Ao longo dos anos, Coisas foi fazendo amigos e influenciando pessoas. Difícil uma orquestra brasileira não ter alguma coisa de Moacir Santos, mesmo que tenha absorvido de terceiros. Moacir era tão cultuado entre músicos e especialistas em música, que a trilha de Ganga Zumba, que chamava de Sinfonia Negra, foi muito mais elogiada do que o filme, de Cacá Diegues. Ela aliás é ponto de partida para o álbum Coisas, com selo Forma, a lendária gravadora de Roberto Quartin (1942/2004). A propósito, a Forma ganhou uma oportuna biografia. lançada pela Kuarup: Tempo Feliz – A História da Gravadora Forma, de Renato Vieira
Coisas é impregnado de estética afro, sem proselitismos, nem levantar bandeiras, isto já palpável na música do maestro. Em 1964, por exemplo, a Associação Cultural do Negro de São Paulo promoveu, em setembro, o festival o I Festival de Vozes Brasileiras, apoiado pela Divisão Cultural do Itamaraty.
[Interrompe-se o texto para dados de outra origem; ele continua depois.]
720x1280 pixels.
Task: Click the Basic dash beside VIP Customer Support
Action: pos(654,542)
Foram três dias de vozes, em sua maioria negra, como Heitor dos Prazeres, Zé Kéti, Noite Ilustrada, Wilson Simonal, e presença de personalidades como Pelé, a atriz Rute de Souza, o etnólogo Edson Carneiro, além dos embaixadores de Gana e do Senegal. Moacir Santos pairou onipresente durante os três dias do evento, dirigindo uma orquestra com 46 músicos.
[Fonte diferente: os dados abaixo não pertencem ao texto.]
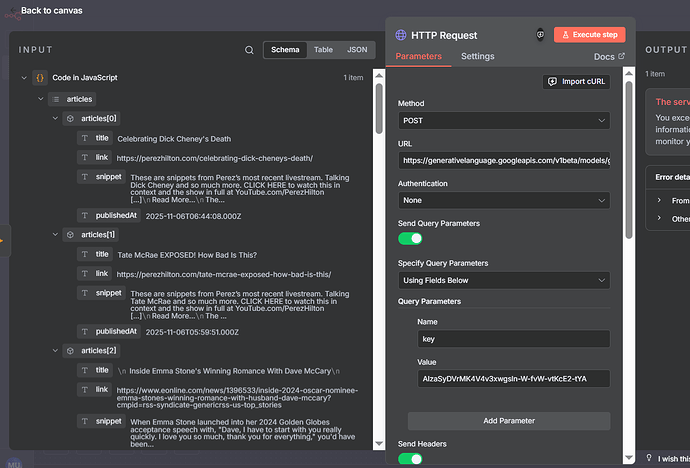This screenshot has width=690, height=468.
Task: Switch input view to JSON
Action: pos(356,49)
Roberto Quartin, da gravadora Forma, pela qual Coisas foi feito, fez uma síntese do álbum: “Moacir Santos criou, mais do que um disco, um documento histórico, autêntico dentro do mapa da música popular brasileira (…) Este disco é negro da desde a capa a vinilite, do músico ao som que ouve. Entre os músicos que tocam sob a regência do maestro, estavam o saxofonista, clarinetista e flautista Copinha (Nicolo Copia, 1910/1984), o violonista Geraldo Vespar, e o baterista Wilson das Neves (1936/2017).
O longo prolegômenos para comentar o disco Moacir de Todos os Santos, de Letieres Leite & Orkestra Rumpilezz (com selo da Rocinante). Um disco com uma história que chega a ser curiosa. Em 2018, o maestro Letieres Leite, em formato de quinteto, gravava no estúdio da gravadora Rocinante o álbum O Enigma Lexeu. Leite comentava com Sylvio Fraga, um dos donos da gravadora (com Pepê Monnerat) sobre um concerto que havia apresentado com temas do álbum Coisas. Fraga sugeriu que ele gravasse o repertório desse espetáculo.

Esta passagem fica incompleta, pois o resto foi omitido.